Quatre ans plus tard, la marque de Martorell renaît. Ses SUV Ateca et Arona ont relancé la machine. De Meo obtient de l’Allemagne l’accès aux dernières technologies du groupe, alors qu’auparavant, il fallait patienter des mois, voire des années pour que Seat en dispose. Et, comme il l’avait fait chez Fiat, en créant la marque Abarth, le nouveau patron sépare les sportives du reste de la gamme en lançant la marque Cupra. Une distinction dont il ne verra pas les résultats (fin 2020), puisqu’il est en train de boucler ses valises pour Boulogne-Billancourt.
Le challenge Renault
Le chantier qui l’attend en France n’est évidemment pas le plus simple. Car le groupe Renault, qui regroupe notamment le Losange, Dacia et Alpine, n’est pas des plus vaillants.
Alpine doit réduire ses cadences de production car les ventes s’essoufflent après deux ans d’un succès plutôt franco-français. Elle doit être relancée pour éviter que l’aventure de la berlinette ne vire au feu de paille.
Chez Dacia, la montée en gamme constatée sur le Duster notamment doit être savamment orchestrée, et le renouvellement du best-seller Sandero, prévu cette année, doit être bien mis en musique.

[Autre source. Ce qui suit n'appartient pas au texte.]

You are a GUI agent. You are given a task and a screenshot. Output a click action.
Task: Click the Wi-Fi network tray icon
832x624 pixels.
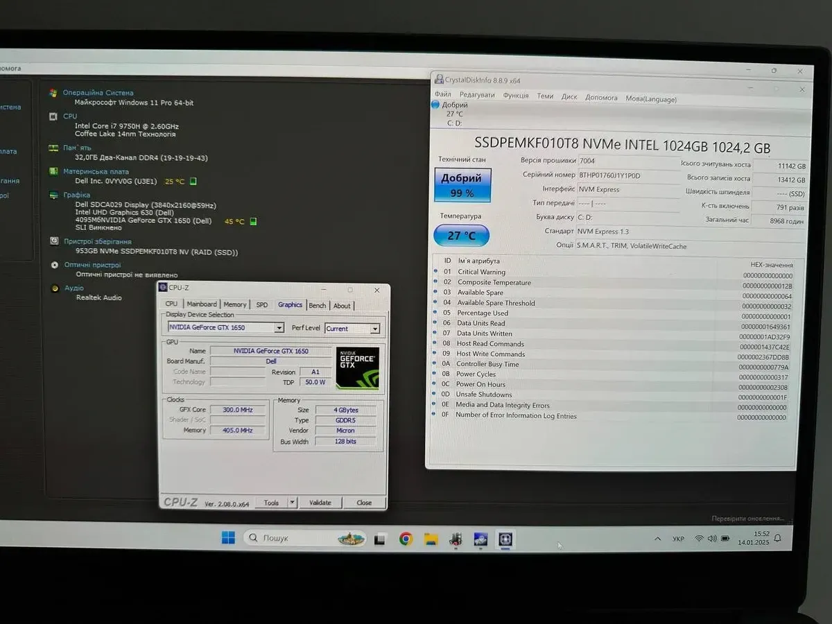[699, 539]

Mais le gros des travaux de De Meo va porter sur la marque Renault. Car l’ex-Régie fait face à un problème récurrent depuis des années : son incapacité à monter en gamme, sa difficulté à se dépêtrer des petites autos, sa spécialité, et à produire des grandes voitures, beaucoup plus rentables que la Clio, son absolu best-seller.
Car les tentatives de se frayer un chemin dans les SUV compacts, grands SUV ou berlines ne sont pas à franchement parler des réussites. La Talisman reste invisible sur les routes, les Kadjar et Koleos se font damer le pion par les Peugeot 3008 et 5008, et l’Espace, enfant naturel d’un monospace et d’un SUV, est en petite forme.
Lucas De Meo devra donc sortir de sa zone de confort - les petites autos généralistes - pour tenter de transformer Renault en le tirant vers le haut. C’est très certainement le challenge qui va lui être confié dès sa prise de fonction. Sa réussite, ou son échec, devrait conditionner la suite de sa carrière au sein de la galaxie Renault-Nissan. Car Jean-Dominique Senard, du haut de ses 65 ans, a prévenu son conseil d’administration dès son arrivée : il ne briguera qu’un seul mandat. Son successeur sera-t-il italien ? Il a trois ans pour convaincre, le temps de déployer une stratégie efficace pour que Renault ne devienne pas Fiat, en misant tout son outil industriel sur la seule Clio.